**TASKS**:
A) In the liquid-handling excerpt, why can lowering liquid sensing tips into bubbly or frothy reagents cause errors when aspirating? Answer in one to three sentences.
B) What is the Spanish translation of this sentence from the liquid-handling excerpt: "It is also important to maintain a tip depth of about 2–3 mm below the surface of a reagent reservoir when aspirating liquid."
C) Reproduce the portion of the liquid-handling excerpt starting at "Automated liquid handling" and ending at "for each assay.".

**DOCUMENT EXCERPT**:
==============================

Automated liquid handling errors can occur when variables are incorrectly defined within a user interface (software). For instance, users should ensure that procedural variables (aspirate/dispense rates and heights, requested volumes, pauses, liquid class settings, and so on), deck layouts (position and location of consumables and hardware), and consumable types (microplate types/footprints, reagent reservoir sizes, and so on) are properly defined for each assay.

It is also important to maintain a tip depth of about 2–3 mm below the surface of a reagent reservoir when aspirating liquid. Pipetting errors may occur if reagent continues to be removed and tip heights are not being compensated for that difference. In some instances, a liquid handler might use conductive or liquid sensing tips that indicate the liquid surface depth. Errors can occur in aspirating reagent if liquid sensing tips are lowered into bubbly or frothy reagents, when the system can falsely identify liquid being present where it is not.

==============================

**INFORMATION GIVEN**:
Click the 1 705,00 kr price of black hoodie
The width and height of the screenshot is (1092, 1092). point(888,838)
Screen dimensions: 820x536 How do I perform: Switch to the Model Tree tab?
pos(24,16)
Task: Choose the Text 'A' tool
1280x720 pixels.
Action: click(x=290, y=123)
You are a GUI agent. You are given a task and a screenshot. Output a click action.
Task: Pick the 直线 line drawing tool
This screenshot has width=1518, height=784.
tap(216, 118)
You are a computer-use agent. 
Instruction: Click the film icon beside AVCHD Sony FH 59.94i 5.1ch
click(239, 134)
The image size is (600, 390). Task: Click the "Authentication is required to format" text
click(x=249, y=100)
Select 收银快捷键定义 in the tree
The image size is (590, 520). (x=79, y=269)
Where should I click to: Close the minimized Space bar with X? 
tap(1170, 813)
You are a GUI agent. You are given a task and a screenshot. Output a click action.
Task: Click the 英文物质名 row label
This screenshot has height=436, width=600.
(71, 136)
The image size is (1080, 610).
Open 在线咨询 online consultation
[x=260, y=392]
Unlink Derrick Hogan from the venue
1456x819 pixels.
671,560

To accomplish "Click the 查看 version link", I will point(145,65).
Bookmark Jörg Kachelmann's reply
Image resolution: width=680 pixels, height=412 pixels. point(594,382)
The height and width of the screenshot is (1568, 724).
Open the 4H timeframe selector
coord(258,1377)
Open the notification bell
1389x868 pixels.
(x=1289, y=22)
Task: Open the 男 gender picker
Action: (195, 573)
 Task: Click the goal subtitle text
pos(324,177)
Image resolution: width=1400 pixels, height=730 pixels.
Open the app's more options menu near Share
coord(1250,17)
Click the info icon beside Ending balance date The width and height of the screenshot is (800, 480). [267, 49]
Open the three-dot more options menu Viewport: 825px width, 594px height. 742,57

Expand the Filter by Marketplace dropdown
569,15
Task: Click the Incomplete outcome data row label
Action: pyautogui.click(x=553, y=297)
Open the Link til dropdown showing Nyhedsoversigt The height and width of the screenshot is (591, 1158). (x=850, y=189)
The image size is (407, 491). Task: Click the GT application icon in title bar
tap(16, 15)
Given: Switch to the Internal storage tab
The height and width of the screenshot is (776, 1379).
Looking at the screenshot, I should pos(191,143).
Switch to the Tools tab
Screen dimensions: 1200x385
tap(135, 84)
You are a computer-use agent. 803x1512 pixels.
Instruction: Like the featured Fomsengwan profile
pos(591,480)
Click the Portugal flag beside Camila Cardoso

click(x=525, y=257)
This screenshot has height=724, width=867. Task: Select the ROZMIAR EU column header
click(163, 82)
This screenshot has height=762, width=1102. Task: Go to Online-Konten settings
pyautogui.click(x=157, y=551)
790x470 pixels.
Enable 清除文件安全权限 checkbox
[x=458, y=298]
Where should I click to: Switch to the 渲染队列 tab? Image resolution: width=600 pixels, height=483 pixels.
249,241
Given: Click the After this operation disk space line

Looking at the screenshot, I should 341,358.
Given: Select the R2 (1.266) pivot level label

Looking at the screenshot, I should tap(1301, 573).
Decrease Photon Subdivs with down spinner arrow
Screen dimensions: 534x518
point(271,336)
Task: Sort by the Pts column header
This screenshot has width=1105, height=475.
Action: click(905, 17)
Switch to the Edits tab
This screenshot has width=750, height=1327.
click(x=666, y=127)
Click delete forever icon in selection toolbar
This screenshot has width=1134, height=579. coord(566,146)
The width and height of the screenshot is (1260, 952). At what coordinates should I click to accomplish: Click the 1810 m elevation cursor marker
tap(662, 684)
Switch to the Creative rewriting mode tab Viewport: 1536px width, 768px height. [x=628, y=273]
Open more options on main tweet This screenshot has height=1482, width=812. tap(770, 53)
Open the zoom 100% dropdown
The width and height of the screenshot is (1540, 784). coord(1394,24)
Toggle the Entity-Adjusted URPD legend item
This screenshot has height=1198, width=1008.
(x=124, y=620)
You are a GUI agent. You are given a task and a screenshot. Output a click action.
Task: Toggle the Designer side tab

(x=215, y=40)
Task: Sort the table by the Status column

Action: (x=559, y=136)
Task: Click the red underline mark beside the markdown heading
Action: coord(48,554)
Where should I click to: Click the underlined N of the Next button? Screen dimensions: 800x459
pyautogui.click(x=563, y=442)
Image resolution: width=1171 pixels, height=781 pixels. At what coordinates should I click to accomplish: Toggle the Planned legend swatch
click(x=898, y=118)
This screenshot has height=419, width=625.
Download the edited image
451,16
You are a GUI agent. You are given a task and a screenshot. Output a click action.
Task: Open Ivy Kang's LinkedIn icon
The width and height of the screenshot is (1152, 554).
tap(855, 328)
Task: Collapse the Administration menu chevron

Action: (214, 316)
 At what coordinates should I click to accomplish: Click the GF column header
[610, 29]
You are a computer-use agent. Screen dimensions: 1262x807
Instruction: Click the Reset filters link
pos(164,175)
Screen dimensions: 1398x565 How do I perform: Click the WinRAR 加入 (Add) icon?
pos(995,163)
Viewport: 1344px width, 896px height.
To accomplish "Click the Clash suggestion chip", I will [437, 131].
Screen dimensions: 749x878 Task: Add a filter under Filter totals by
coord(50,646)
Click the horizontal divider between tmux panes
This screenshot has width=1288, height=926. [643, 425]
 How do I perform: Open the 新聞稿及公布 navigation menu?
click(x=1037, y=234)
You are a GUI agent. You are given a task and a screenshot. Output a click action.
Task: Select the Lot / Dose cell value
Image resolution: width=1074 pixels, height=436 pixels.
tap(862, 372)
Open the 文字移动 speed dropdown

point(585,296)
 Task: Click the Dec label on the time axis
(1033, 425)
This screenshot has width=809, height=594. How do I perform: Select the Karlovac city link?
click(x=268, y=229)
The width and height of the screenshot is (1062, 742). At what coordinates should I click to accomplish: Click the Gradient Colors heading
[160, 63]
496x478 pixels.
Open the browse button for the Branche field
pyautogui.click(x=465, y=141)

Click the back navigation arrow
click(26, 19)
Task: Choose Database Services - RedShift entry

==============================

**SOLUTIONS TO EACH TASK**:
A) In bubbly or frothy reagent, the system can falsely identify liquid as present where it is not. This leads to errors when aspirating the reagent.

B) También es importante mantener una profundidad de la punta de aproximadamente 2–3 mm por debajo de la superficie de un depósito de reactivo al aspirar líquido.

C)
Automated liquid handling errors can occur when variables are incorrectly defined within a user interface (software). For instance, users should ensure that procedural variables (aspirate/dispense rates and heights, requested volumes, pauses, liquid class settings, and so on), deck layouts (position and location of consumables and hardware), and consumable types (microplate types/footprints, reagent reservoir sizes, and so on) are properly defined for each assay.